- EXERCISE: Below are the records; give again exactly the lines that run from the one with "Click the System" through the last line.

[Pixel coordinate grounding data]
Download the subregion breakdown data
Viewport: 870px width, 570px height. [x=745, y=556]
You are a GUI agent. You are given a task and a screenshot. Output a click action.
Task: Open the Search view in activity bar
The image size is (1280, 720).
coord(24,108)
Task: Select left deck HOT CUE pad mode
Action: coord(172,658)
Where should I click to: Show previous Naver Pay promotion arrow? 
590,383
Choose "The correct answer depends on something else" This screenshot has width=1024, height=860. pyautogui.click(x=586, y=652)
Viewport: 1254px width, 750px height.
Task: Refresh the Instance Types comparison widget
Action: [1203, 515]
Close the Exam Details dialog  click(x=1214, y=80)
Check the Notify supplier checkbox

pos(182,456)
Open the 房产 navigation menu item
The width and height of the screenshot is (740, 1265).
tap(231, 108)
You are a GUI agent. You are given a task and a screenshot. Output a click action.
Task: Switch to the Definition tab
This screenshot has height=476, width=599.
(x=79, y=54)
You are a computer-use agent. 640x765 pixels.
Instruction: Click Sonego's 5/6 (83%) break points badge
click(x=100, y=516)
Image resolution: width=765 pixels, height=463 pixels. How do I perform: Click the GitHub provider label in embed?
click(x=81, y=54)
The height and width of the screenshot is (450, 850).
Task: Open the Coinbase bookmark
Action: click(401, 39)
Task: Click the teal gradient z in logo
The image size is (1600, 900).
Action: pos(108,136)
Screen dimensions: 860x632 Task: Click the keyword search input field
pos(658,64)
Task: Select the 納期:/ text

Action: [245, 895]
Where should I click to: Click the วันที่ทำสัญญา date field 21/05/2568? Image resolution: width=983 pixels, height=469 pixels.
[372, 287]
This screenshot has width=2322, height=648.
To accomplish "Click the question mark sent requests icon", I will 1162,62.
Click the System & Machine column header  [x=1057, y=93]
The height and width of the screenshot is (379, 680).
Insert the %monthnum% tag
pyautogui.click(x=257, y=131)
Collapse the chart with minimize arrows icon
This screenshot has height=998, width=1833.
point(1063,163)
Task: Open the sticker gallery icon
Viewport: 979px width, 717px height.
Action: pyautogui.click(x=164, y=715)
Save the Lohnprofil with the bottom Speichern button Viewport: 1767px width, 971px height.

- OUTPUT BELOW:
Click the System & Machine column header  [x=1057, y=93]
The height and width of the screenshot is (379, 680).
Insert the %monthnum% tag
pyautogui.click(x=257, y=131)
Collapse the chart with minimize arrows icon
This screenshot has height=998, width=1833.
point(1063,163)
Task: Open the sticker gallery icon
Viewport: 979px width, 717px height.
Action: pyautogui.click(x=164, y=715)
Save the Lohnprofil with the bottom Speichern button Viewport: 1767px width, 971px height.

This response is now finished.